What you need to do: Search the data for the word "will" and copy every line where it occurs.
------------------------------
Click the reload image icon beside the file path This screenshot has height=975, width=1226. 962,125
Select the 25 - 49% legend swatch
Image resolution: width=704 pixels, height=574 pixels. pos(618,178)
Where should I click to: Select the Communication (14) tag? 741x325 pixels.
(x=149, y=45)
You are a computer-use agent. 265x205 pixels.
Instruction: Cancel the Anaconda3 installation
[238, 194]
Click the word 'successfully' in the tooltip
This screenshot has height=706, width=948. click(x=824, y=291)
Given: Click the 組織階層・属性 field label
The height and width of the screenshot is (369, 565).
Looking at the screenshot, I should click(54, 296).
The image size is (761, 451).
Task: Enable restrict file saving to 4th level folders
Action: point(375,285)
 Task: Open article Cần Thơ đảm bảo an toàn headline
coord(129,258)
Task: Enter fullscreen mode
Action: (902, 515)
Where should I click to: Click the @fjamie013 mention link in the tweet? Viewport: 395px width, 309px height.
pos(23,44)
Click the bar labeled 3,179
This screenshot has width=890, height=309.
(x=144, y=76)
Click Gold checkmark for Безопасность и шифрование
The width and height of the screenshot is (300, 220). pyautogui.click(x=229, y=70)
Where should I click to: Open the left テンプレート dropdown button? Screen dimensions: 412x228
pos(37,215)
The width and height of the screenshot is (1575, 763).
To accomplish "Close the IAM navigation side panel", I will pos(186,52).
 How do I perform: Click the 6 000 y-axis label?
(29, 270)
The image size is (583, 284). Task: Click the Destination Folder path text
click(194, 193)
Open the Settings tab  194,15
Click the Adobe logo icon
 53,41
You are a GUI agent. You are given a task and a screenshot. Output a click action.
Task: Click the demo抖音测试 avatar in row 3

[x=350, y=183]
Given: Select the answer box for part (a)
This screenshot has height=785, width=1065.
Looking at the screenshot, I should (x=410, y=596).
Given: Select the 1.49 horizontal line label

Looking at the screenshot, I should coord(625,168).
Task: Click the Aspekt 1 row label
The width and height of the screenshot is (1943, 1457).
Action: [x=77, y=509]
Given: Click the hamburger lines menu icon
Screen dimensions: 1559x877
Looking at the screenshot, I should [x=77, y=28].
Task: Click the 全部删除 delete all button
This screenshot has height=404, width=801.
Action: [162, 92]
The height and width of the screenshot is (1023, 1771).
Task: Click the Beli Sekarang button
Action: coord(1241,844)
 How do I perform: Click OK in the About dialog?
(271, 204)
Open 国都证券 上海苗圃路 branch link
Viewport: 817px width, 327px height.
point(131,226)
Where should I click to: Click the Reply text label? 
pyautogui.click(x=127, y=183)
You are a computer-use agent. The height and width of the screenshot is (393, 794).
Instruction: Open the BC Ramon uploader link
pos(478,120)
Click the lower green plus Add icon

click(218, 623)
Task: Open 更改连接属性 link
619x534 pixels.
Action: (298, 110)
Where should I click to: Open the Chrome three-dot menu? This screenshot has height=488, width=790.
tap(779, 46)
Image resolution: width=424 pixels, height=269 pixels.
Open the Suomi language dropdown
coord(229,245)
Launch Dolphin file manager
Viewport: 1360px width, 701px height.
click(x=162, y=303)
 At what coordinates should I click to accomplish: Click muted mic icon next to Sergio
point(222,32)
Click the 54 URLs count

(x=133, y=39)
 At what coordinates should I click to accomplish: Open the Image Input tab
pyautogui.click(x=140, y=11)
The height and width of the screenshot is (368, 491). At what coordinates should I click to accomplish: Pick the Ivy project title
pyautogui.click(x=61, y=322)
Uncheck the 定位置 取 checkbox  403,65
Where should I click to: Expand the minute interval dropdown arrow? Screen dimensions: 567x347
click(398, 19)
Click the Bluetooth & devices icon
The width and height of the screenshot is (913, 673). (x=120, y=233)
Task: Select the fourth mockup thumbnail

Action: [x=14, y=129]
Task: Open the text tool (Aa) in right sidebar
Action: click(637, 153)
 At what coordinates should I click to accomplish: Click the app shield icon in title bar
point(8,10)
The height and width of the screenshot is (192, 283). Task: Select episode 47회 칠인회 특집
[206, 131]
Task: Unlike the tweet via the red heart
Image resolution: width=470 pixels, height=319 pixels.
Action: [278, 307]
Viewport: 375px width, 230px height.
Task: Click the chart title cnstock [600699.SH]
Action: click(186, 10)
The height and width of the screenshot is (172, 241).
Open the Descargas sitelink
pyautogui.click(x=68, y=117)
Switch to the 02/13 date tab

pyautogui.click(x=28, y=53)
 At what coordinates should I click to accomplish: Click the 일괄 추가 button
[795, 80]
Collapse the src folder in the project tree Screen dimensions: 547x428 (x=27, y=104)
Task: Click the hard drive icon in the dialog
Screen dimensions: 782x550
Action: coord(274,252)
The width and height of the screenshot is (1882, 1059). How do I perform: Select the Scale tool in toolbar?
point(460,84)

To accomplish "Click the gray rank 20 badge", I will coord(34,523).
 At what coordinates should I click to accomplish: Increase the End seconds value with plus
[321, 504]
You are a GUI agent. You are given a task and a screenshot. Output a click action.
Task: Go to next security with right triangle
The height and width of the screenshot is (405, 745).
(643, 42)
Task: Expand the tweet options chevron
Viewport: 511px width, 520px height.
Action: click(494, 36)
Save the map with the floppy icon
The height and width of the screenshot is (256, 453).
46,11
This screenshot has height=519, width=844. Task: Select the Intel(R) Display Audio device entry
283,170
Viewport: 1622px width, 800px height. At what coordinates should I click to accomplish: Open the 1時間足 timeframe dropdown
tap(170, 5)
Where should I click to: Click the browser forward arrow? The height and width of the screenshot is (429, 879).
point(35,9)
------------------------------
Response to this task:
To accomplish "Close the IAM navigation side panel", I will pos(186,52).
To accomplish "Click the gray rank 20 badge", I will coord(34,523).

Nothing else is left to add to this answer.